Youth delegates from Akaitcho communities gathered in Yellowknife last week for a workshop on negotiations.

photo courtesy of the Treaty 8 Tribal Corporation
Akaitcho chief negotiator Don Balsillie, left, stands with youth delegate Kyra Sangris, Treaty 8 Tribal Corp. communications officer Catherine Lafferty, as well as youth delegates Tori Lafferty, Dayna Drygeese, Honey Rain Catholique and Keegan Boucher, during a workshop in Yellowknife, May 27 to 28.

“It was more or less a crash course in Akaitcho negotiations – a 101 so to speak,” said Chief Ernest Betsina, of the Yellowknives Dene First Nation in Ndilo.

Betsina was there at the start of the workshop, which ran May 27 to 28, for the opening prayer and to give a welcoming speech to the youth.

“I was hoping that the youth would learn and try to absorb as much information as they can and, if anything, they can pass interest to their peers, to their families, their friends,” said Betsina.

While he said packing 25 years of negotiations history into a two-day course is not an easy task – and neither is learning it – he said he was confident in the abilities of these “future leaders.”

“We’re hoping to spark interest in the youth, sort of like a youth movement so to speak,” he said.

photo courtesy of the Treaty 8 Tribal Corporation
Akaitcho chief negotiator Don Balsillie helps lead a workshop on Akaitcho negotiations for youth in Yellowknife May 27 to 28.

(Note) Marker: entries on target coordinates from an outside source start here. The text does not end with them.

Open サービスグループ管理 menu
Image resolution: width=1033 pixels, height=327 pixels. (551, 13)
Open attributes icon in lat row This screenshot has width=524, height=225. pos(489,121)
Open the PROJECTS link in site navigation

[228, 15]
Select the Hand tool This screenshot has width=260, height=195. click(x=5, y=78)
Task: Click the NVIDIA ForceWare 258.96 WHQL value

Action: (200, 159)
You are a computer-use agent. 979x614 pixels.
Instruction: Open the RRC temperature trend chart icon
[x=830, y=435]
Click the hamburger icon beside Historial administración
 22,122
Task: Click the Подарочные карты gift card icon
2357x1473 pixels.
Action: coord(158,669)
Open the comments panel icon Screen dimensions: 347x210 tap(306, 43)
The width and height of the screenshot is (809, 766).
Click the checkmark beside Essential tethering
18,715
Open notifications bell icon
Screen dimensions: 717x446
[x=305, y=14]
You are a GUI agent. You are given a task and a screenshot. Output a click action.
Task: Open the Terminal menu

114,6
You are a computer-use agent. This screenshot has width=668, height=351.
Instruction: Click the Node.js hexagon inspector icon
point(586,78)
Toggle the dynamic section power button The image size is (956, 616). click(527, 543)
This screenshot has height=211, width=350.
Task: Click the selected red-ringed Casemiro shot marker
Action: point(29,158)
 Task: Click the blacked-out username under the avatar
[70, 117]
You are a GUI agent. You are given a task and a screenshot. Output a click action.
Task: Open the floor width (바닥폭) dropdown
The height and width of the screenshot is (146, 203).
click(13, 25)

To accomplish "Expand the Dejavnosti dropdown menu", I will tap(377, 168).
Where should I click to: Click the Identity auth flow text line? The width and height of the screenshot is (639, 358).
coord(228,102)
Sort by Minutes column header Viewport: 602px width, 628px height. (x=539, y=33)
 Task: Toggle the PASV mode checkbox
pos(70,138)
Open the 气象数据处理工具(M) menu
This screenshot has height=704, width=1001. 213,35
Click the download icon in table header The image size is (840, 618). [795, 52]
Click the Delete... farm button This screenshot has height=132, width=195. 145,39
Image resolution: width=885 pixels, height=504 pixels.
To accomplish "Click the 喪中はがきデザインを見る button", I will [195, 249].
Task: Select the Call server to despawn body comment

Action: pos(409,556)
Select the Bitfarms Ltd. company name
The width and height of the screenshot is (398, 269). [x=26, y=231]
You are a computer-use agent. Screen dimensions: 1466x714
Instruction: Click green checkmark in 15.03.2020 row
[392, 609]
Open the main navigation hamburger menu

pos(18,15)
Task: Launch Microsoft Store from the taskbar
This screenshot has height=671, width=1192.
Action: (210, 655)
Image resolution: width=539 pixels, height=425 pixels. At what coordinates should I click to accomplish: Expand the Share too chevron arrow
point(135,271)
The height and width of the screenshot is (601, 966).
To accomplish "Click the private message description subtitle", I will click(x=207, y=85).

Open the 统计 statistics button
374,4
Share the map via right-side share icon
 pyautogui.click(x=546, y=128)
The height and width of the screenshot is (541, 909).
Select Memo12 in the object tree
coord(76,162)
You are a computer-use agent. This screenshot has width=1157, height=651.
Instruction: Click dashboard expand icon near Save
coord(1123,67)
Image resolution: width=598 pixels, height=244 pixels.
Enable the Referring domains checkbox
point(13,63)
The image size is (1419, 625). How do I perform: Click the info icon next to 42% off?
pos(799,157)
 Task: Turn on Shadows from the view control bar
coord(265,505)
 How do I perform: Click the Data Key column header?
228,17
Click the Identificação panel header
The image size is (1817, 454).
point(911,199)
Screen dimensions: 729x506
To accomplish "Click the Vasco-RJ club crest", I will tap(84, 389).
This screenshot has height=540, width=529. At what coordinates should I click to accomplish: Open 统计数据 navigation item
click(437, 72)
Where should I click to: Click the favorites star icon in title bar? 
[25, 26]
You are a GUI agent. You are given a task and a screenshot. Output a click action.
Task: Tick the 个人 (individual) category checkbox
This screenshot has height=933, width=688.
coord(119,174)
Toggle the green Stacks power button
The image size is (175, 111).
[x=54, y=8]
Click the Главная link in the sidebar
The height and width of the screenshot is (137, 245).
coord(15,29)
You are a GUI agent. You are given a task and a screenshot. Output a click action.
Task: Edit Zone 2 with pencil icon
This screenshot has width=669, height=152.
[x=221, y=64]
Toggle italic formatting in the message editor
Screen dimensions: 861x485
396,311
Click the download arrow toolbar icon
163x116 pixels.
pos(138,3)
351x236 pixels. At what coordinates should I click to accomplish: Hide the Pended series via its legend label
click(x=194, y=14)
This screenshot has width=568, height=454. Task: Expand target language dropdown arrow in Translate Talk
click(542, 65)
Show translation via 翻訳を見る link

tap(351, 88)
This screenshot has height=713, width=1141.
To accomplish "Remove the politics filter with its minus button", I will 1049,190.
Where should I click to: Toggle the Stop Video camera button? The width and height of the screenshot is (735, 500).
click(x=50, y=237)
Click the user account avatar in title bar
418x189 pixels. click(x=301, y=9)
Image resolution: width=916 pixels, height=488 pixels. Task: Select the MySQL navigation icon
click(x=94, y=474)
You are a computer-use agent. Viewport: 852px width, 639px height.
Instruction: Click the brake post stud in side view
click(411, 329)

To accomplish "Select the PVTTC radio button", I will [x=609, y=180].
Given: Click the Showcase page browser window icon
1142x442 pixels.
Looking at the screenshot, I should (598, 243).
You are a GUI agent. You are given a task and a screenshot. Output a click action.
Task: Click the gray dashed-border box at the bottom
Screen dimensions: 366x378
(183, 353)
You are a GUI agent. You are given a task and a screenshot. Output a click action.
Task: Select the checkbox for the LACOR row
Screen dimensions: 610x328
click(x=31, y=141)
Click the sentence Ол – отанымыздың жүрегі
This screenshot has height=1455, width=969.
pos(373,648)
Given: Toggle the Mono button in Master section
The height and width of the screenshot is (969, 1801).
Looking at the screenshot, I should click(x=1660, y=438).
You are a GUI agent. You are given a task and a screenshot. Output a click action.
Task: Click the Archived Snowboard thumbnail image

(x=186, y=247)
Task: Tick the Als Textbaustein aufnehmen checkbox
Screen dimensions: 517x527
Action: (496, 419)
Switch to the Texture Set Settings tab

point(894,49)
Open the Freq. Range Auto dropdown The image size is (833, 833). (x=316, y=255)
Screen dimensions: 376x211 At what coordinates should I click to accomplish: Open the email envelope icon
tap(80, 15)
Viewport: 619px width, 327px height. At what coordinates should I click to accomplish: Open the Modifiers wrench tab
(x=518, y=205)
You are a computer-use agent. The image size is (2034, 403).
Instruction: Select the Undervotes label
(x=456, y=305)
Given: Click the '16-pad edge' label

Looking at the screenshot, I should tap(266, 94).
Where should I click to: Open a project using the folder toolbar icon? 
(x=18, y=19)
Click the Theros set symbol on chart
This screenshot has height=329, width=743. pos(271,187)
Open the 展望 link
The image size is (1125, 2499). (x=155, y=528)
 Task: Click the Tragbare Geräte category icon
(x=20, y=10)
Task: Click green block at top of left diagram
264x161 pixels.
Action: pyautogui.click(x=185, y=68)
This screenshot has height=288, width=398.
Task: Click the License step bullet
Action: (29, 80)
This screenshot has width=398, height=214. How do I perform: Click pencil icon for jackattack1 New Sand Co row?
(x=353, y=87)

Dayna Drygeese and Kyra Sangris represented the Yellowknives Dene First Nation, Toni Lafferty represented the Deninu Kue First Nation, and Keegan Boucher and Honey Rain Catholique represented the Lutsel K’e Dene First Nation.

With the help of Akaitcho chief negotiator Don Balsillie as well as community negotiators Archie Catholique and Fred Sangris, the youth learned the history of the treaties and the timeline and history of the Akaitcho negotiations process.

They also reviewed a draft of the Akaitcho agreement-in-principle.

Betsina said he believes there will be more recommendations coming forward not only for workshops like this, with more delegates from the Akaitcho communities, but a youth conference as well.

“I’m hoping we can build on this and certainly invite more youth and raise more interest,” said Betsina.